What Your Options Actually Are
You’ve got four plausible moves, and the right one depends on your volume, your contract structure, and how much inventory flexibility you have.
First, you can re-route through the US West Coast and transload. Book Shanghai to LA/Long Beach, land there, then move by rail to Memphis or Chicago and truck the last leg. This adds $900 to $1,400 per container in transload and rail costs, but it takes Panama entirely out of the equation. For high-value specialty chemicals where the delay cost exceeds the transload cost, this is often the right call right now. Coordinate with a licenced hazmat forwarder because not every US West Coast transload facility will handle IMO class 3 or 6.1.
Second, you can switch to Suez routing on a carrier that’s already rebalanced. Hapag-Lloyd’s FE4 and Maersk’s TP7 strings are both running reliable Asia-USEC via Suez as of this week. Transit is longer, but it’s predictable, and the all-in cost is currently within $200 of the Panama-routed rate including the drought surcharges. Predictability matters for JIT customers.
Third, you can renegotiate incoterms for your Q2 and Q3 orders. Pushing from FOB to CIF or DAP moves the ocean leg risk back to the supplier. Chinese chemical suppliers, particularly the larger ones like Wanhua, Sinopec, and the Formosa Ningbo facility, have been reasonably accommodating on this in the past fortnight because they’d rather eat some freight volatility than lose the PO.
Fourth, you can buffer inventory.
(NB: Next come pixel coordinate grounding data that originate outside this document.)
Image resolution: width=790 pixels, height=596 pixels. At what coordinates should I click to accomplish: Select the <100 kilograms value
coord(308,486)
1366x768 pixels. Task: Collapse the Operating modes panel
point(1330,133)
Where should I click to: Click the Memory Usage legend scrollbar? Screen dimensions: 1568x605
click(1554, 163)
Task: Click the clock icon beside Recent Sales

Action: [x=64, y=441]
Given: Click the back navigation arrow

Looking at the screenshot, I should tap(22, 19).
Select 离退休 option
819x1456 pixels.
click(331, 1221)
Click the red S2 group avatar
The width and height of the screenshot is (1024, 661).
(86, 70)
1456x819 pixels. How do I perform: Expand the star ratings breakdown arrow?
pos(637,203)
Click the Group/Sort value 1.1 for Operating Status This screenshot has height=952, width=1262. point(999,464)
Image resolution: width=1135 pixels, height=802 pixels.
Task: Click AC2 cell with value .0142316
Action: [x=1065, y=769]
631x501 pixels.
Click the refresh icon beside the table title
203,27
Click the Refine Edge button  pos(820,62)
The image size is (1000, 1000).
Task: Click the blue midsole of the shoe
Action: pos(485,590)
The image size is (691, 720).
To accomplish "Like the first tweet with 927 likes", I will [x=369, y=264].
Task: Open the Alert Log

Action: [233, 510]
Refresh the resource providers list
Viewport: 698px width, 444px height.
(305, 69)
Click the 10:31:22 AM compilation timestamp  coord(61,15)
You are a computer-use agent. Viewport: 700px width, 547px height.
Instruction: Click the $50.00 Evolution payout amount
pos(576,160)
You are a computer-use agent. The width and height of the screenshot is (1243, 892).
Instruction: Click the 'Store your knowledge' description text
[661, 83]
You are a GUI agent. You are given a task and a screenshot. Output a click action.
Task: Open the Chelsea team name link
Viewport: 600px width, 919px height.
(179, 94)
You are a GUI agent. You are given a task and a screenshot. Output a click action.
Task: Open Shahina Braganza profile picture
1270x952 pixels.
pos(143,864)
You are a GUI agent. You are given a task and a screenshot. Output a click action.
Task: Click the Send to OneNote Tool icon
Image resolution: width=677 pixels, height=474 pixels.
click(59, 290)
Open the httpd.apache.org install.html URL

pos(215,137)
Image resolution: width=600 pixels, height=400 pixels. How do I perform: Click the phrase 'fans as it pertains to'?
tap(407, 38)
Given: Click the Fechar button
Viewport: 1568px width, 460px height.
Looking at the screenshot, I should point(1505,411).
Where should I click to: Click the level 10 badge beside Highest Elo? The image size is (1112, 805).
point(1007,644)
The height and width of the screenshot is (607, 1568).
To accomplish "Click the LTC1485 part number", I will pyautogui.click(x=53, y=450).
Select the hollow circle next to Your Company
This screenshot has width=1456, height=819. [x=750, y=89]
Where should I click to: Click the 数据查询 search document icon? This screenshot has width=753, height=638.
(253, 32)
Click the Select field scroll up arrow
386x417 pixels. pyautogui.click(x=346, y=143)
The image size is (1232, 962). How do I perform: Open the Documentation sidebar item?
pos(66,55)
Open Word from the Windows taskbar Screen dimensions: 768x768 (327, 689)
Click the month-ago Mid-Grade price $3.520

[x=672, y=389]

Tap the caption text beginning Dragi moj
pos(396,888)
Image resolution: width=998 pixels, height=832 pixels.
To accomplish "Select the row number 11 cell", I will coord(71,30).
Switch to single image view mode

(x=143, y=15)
If your warehouse has capacity and your balance sheet can carry the working capital, front-loading a larger order now at the current FOB and current freight lets you average down against the worse freight you’re likely to see in Q3 if the drought continues. The ACP has already signalled that restrictions will remain in place at least through the dry season, which runs into May in Panama.
The Next 60 to 90 Days Are the Window
Here’s what we’d be doing this week if we were sitting in your chair. Pull every open PO with a Chinese origin and a US East Coast or Gulf Coast destination. Flag anything sailing after 1 April. For each one, run the landed cost delta with the current drought surcharge schedule and compare against a US West Coast transload scenario. For anything where the transload math wins or breaks even, start the conversation with your forwarder now, before West Coast slot space tightens too.
Talk to your customers. The importers we see getting hurt worst are the ones who’ve quietly absorbed the surcharges without having the pricing conversation with their downstream buyers. The drought is public, the ACP restrictions are public, and your customers are reading the same shipping press you are. A well-framed conversation about index-linked pricing or a drought-specific surcharge pass-through is much easier to have now than it will be in June when the numbers are worse.
And start building a Q4 scenario that assumes this doesn’t resolve. The Panama Canal watershed rainfall forecast for the rest of the wet season is below normal. Gatun Lake recovery, even with a normal wet season starting May, is a multi-month process. Plan for these surcharges to still be in the freight rate in October, and plan for them to deepen before they ease.
Your next concrete action: get a revised landed cost quote from your forwarder this week, with the current surcharge schedule applied, and compare it line by line to the quote you had 60 days ago. If you don’t know exactly where your $800 per container has gone, you can’t push back on it with your customers, and you can’t price your next contract correctly.